Putting

This is the secret to PGA Tour pro’s ‘snail’ putting stroke

What's the secret to the snail?

(PGA Tour)

Welcome to Play Smart, a new game-improvement column that drops every Monday, Wednesday, and Friday from Director of Game Improvement content Luke Kerr-Dineen to help you play smarter, better golf.

I was settling in for another normal day of golf last week when something extraordinary happened. Mark Hubbard, a free-spirited PGA Tour player, popped onto the coverage during the second round of the American Express and unleashed to the world his “snail” putting stroke.

Both strangely beautiful and alarming at the same time, the commentators — like golf fans at home — weren’t quite sure what to make of it.

“That’s next-level,” said commentator Trevor Immelman.

In my experience, there’s nothing pros care about less than how something looks if it works. That logic has birthed many of golf’s strangest techniques on the green, from the claw to Sam Snead’s through-the-legs putting stroke. But desperation being the mother of all invention, techniques like these usually come to be because there’s some underlying rationale that actually work. The same is true with the snail.

Hubbard doesn’t use the snail all the time — but it’s not a complete joke, either. Almost exclusively on putts inside 10 feet which aren’t tap-ins, as he explains. He’s been doing it for years because he likes how efficient it makes his putting stroke. Curious (or desperate) enough to try it yourself? Here’s two reasons why it might work for you…

1. It locks in the arm

When Hubbard himself talks about the advantages of the snail, he highlights that putting this way is, effectively, an arm-lock style putting stroke. In some ways, it’s even better than an arm lock: The shaft runs almost entirely down his straight right arm, so the two things move in unison. It’s not anchored at any point to Hubbard’s body, which means his putting stroke isn’t just secure, it’s allowed under the rules of golf.
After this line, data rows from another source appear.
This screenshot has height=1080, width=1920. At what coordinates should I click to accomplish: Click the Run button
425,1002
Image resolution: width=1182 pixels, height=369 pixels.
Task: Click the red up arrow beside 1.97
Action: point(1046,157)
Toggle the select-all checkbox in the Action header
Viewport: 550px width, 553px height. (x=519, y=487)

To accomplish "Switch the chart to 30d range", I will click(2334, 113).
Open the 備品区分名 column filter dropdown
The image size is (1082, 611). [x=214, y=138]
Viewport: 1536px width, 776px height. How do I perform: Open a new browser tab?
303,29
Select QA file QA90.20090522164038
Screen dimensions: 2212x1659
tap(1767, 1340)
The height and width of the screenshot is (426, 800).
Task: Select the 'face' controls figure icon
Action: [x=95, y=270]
2. It controls the club’s balance point

Without getting too nerdy: think about a see saw that is perfectly balanced, with both sides level. That happens when the weight of the see saw is evenly distributed on each end, and the balance point is located directly in between them. If the balance point is closer to one end or the other, it means there’s more weight on one side and less on the other, which means the see saw will tip to one side.

Golf clubs have a balance point — a specific area of the shaft where, if you held it out in front of you, you could hold it up on one finger and it would sit level. That balance point — where the weight of the golf club is even on both sides — is a few inches above the clubhead, on the bottom part of the shaft. That’s exactly where Hubbard places his hand during the snail.

By literally holding the club’s balance point, Hubbard gives himself maximum control over the club. He doesn’t have to contend with the club’s mass wobbling around; he controls it with his pinky finger, which is what allows him to make such an exacting stroke.